• _Work required_
Return every line of the data below, exactly.

--- START ---

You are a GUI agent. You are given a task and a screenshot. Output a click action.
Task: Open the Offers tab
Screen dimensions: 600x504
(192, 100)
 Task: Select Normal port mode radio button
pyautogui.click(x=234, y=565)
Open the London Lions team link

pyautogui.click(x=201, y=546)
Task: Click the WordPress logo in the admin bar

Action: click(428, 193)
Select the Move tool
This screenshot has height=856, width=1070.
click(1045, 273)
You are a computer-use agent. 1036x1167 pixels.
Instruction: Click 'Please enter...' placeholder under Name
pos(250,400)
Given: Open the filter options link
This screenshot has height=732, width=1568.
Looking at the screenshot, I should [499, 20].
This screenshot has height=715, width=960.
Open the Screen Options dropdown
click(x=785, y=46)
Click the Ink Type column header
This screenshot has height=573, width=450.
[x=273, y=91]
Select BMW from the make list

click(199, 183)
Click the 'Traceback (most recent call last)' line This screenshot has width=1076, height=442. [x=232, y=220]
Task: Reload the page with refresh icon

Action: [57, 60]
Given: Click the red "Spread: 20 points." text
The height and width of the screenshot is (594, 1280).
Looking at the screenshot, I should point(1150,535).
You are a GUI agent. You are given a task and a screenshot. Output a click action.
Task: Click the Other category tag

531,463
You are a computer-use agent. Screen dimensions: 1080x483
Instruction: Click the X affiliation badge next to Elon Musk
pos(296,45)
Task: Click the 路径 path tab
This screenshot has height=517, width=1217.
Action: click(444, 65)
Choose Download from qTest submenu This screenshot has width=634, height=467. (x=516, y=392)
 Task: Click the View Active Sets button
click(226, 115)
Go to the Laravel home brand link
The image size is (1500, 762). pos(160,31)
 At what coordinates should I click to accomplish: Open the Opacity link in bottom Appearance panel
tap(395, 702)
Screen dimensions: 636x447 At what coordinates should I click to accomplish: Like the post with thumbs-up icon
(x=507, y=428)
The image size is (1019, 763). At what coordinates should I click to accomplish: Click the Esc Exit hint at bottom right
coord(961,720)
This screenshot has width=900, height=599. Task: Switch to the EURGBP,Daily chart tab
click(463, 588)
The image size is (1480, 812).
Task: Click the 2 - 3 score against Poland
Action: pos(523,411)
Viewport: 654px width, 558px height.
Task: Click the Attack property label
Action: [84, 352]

--- END ---

• _Expected output_
You are a GUI agent. You are given a task and a screenshot. Output a click action.
Task: Open the Offers tab
Screen dimensions: 600x504
(192, 100)
 Task: Select Normal port mode radio button
pyautogui.click(x=234, y=565)
Open the London Lions team link

pyautogui.click(x=201, y=546)
Task: Click the WordPress logo in the admin bar

Action: click(428, 193)
Select the Move tool
This screenshot has height=856, width=1070.
click(1045, 273)
You are a computer-use agent. 1036x1167 pixels.
Instruction: Click 'Please enter...' placeholder under Name
pos(250,400)
Given: Open the filter options link
This screenshot has height=732, width=1568.
Looking at the screenshot, I should [499, 20].
This screenshot has height=715, width=960.
Open the Screen Options dropdown
click(x=785, y=46)
Click the Ink Type column header
This screenshot has height=573, width=450.
[x=273, y=91]
Select BMW from the make list

click(199, 183)
Click the 'Traceback (most recent call last)' line This screenshot has width=1076, height=442. [x=232, y=220]
Task: Reload the page with refresh icon

Action: [57, 60]
Given: Click the red "Spread: 20 points." text
The height and width of the screenshot is (594, 1280).
Looking at the screenshot, I should point(1150,535).
You are a GUI agent. You are given a task and a screenshot. Output a click action.
Task: Click the Other category tag

531,463
You are a computer-use agent. Screen dimensions: 1080x483
Instruction: Click the X affiliation badge next to Elon Musk
pos(296,45)
Task: Click the 路径 path tab
This screenshot has height=517, width=1217.
Action: click(444, 65)
Choose Download from qTest submenu This screenshot has width=634, height=467. (x=516, y=392)
 Task: Click the View Active Sets button
click(226, 115)
Go to the Laravel home brand link
The image size is (1500, 762). pos(160,31)
 At what coordinates should I click to accomplish: Open the Opacity link in bottom Appearance panel
tap(395, 702)
Screen dimensions: 636x447 At what coordinates should I click to accomplish: Like the post with thumbs-up icon
(x=507, y=428)
The image size is (1019, 763). At what coordinates should I click to accomplish: Click the Esc Exit hint at bottom right
coord(961,720)
This screenshot has width=900, height=599. Task: Switch to the EURGBP,Daily chart tab
click(463, 588)
The image size is (1480, 812).
Task: Click the 2 - 3 score against Poland
Action: pos(523,411)
Viewport: 654px width, 558px height.
Task: Click the Attack property label
Action: [84, 352]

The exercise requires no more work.